Elle implique que pour tous les rapports entre l’entreprise et l’extérieur où des décisions de coordination s’imposent ces décisions soient prises consciemment par des congrès élus par les conseils ouvriers. Elle implique le dépérissement de la structure hiérarchique de l’entreprise et le dépérissement des rapports marchands, une série croissante de biens et de services étant distribués d’après le principe de satisfaction des besoins (sans intervention d’argent), selon des priorités établies démocratiquement par les masses laborieuses elles-mêmes. Elle implique que dans toute une série de domaines (enseignement, culture, loisirs, santé, urbanisme) on abandonne délibérément des critères de « rentabilité » en faveur des critères de service public, d’utilité sociale. La capacité d’une économie d’époque de transition du capitalisme au socialisme à réaliser pleinement ces principes dépend évidemment de sa richesse relative. Mais sa capacité de s’engager dans cette voie est partout présente.
IX. Une des variantes néomarxistes de la doctrine des conseils ouvriers défendue actuellement par des théoriciens yougoslaves est celle qui constitue une justification à peine voilée de la réalité contradictoire en Yougoslavie : les travailleurs ne seraient ou ne devraient être capables d’exercer le pouvoir directement que dans le seul domaine économique, par le truchement de l’autogestion des entreprises.
Dans l’État, le pouvoir devrait appartenir aux « forces conscientes » de la société, c’est-à-dire à la Ligue des Communistes de Yougoslavie. Les plus hypocrites des défenseurs de cette théorie affirment que même dans la société dans son ensemble, il n’y a pas lieu de créer de nouvelles structures politiques puisque "l’Etat se meurt". Il est pourtant difficile de contester qu’il est encore loin d’être périmé. Pourquoi, dans ces conditions, les conseils ouvriers ne disposeraient ils pas du pouvoir politique que la théorie marxiste-léniniste a toujours prévu pour des soviets ? Cela n’a jamais été expliqué de manière satisfaisante par les théoriciens yougoslaves officiels.
En fait, la contradiction la plus apparente du système yougoslave est celle qui existe entre l’autogestion, proclamée principe de base de l’économie, et des structures politiques qui sont loin d’être fondées sur l’exercice direct du pouvoir par les travailleurs. Nous avons déjà vu que dans des conditions de décentralisation économique excessive, de recours abusifs aux mécanismes de « l’économie socialiste de marché », d’intégration croissante de l’économie Yougoslave dans l’économie capitaliste internationale, « l’autogestion » des producteurs au niveau de l’entreprise risque d’être vidée de sa substance. En outre, nous avons souligné qu’une véritable autogestion économique n’est possible qu’au niveau de l’économie dans son ensemble (par un congrès des conseils ouvriers).

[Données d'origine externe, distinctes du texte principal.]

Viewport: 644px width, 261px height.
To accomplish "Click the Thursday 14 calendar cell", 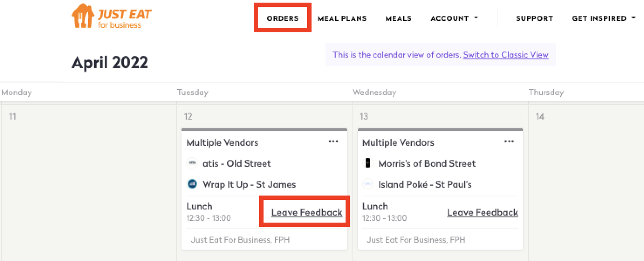I will pos(586,183).
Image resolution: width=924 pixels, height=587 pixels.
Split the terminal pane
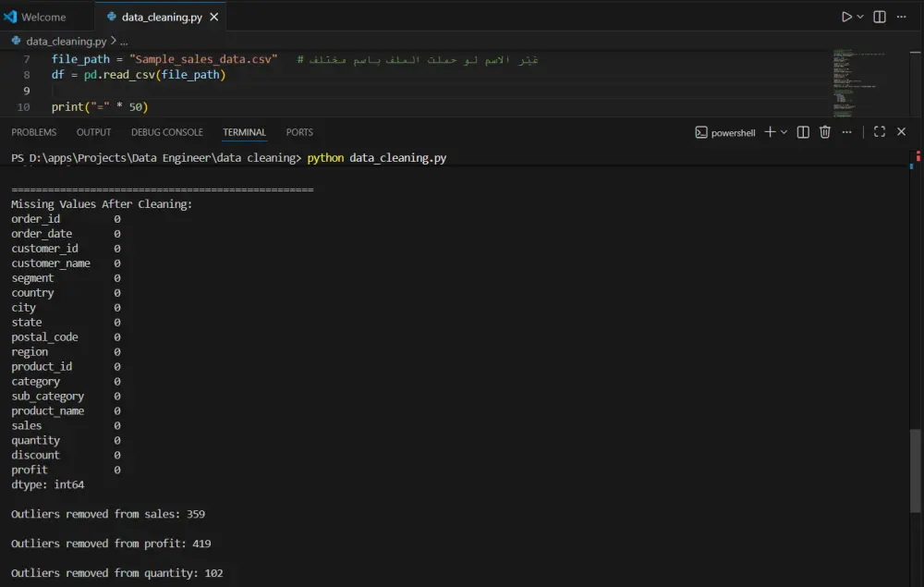click(802, 131)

Mais une autre notion mérite maintenant d’être soulignée : aucune autogestion ne peut être réelle si elle se cantonne exclusivement dans le domaine de la « vie des entreprises » (autant prises séparément que réunies dans un ensemble cohérent). Les interférences entre « économie » et « politique » sont innombrables à l’époque de transition du capitalisme au socialisme (elles vont d’ailleurs croissant à l’époque du néo-capitalisme également). Le terme « politique économique » les exprime de manière assez nette. Les conseils ouvriers ont beau disposer d’une partie du surproduit social créé au sein des entreprises ; la politique économique du gouvernement (sa politique fiscale, sa politique de crédit, sa politique monétaire, sa politique commerciale, sa politique étrangère, etc.) peut modifier du jour au lendemain les conditions dans lesquelles ce surproduit est "réalisé", et donc aussi bien sa quantité que sa qualité. Une fois de plus, l’opération ressemble davantage à un camouflage qu’à une véritable « désaliénation ».

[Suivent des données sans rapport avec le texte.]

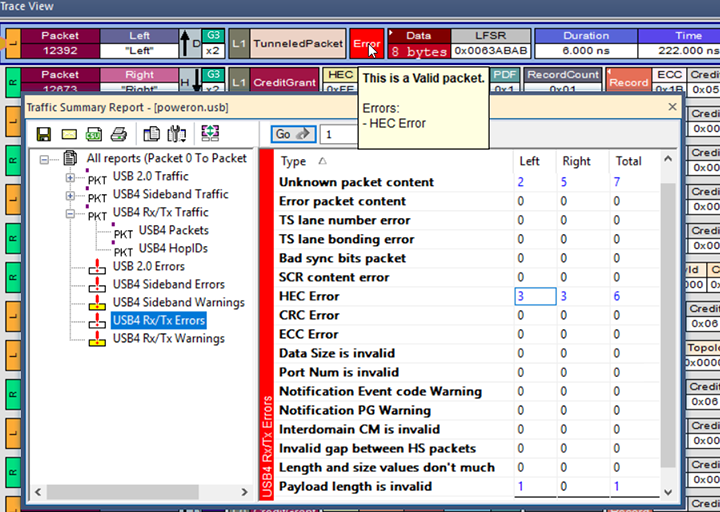
Task: Collapse the All reports root node
Action: click(x=45, y=159)
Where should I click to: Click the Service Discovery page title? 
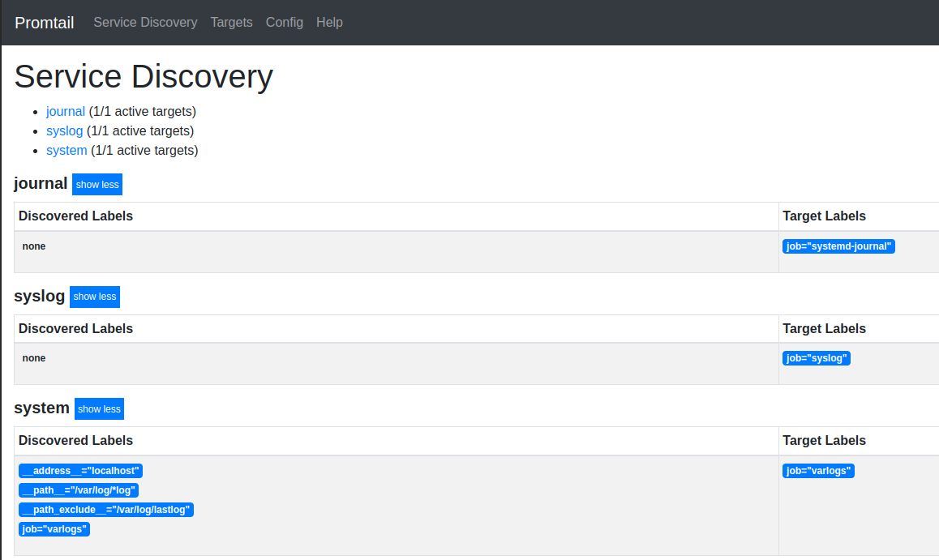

Par ailleurs, un congrès de conseils ouvriers ne peut valablement prendre en main le droit de décision en matière du plan, de répartition du revenu national et des investissements (de la croissance économique), sans revendiquer également le droit de décision dans tous les domaines qui influencent de manière appréciable les tendances du développement économique, et que nous venons d’énumérer dans le paragraphe précédent. S’il ne l’obtient pas, une véritable et dangereuse (dualité de pouvoir) s’instaure au sein de la société. S’il l’obtient, quelles restent les fonctions d’autres organismes représentatifs centraux, sinon celles de se cantonner dans des domaines spécifiques (questions culturelles, problèmes d’enseignement et de santé publique, etc.) où ils peuvent faire un travail utile ? Mais ce travail est en contradiction avec des prétentions de type parlementaire, et justifierait d’ailleurs une représentation privilégiée de certains groupes sociaux, afin d’y favoriser au maximum la fusion de fonctions législatives et exécutives. :.
Comme les décisions économiques clés concernent des problèmes économiques fondamentaux, une véritable autogestion, même au niveau de l’entreprise, réclame le droit des "autogestionnaires" à s’occuper activement de "politique économique" au niveau national, c’est-à-dire de politique tout court. Elle présuppose le droit pour chaque conseil ouvrier d’opposer des contre-propositions aux projets gouvernementaux en matière de politique économique, de chercher des alliés dans tout le pays sur cette base, d’informer l’opinion publique de l’alternative avec laquelle elle est confrontée, etc. Une véritable autogestion réclame donc le respect des principes de democratie socialiste dans le domaine politique, ce qui est loin d’être assuré en Yougoslavie. (31)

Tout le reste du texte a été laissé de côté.